**RECORDS FOR PROCESSING**
· · ·
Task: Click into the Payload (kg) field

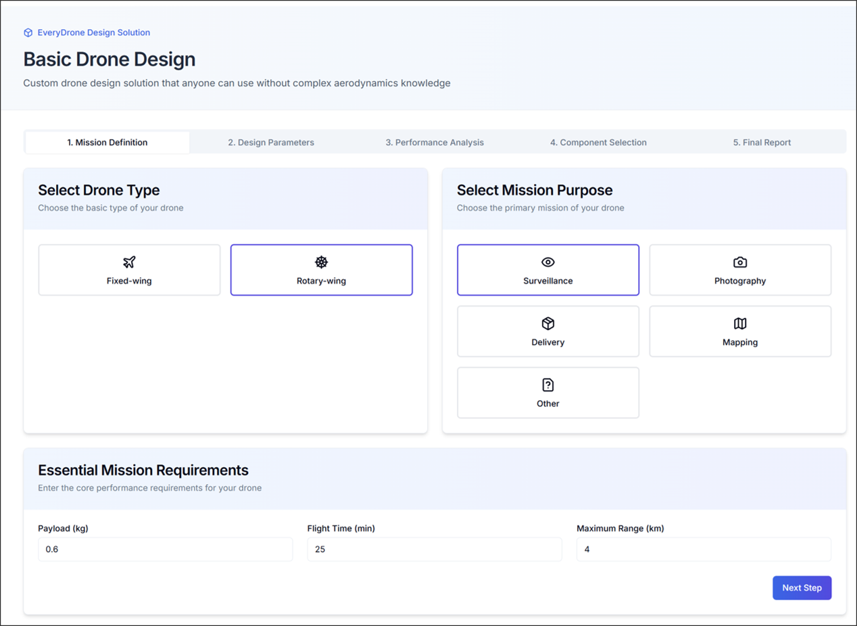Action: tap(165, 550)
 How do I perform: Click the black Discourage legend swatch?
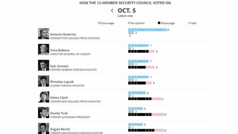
· · ·
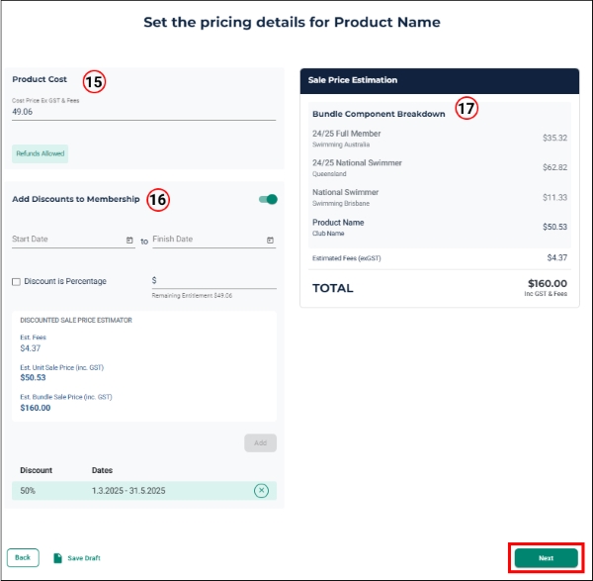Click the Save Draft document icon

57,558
· · ·
**WORK REQUEST**
Write out, word for word, the stretch of entries that begins at the line with "Task: Click into the Payload (kg) field" and ends at the line with "How do I perform: Click". Pictures do not belong in it.

**RESPONSE TO THE EXERCISE**
Task: Click into the Payload (kg) field

Action: tap(165, 550)
 How do I perform: Click the black Discourage legend swatch?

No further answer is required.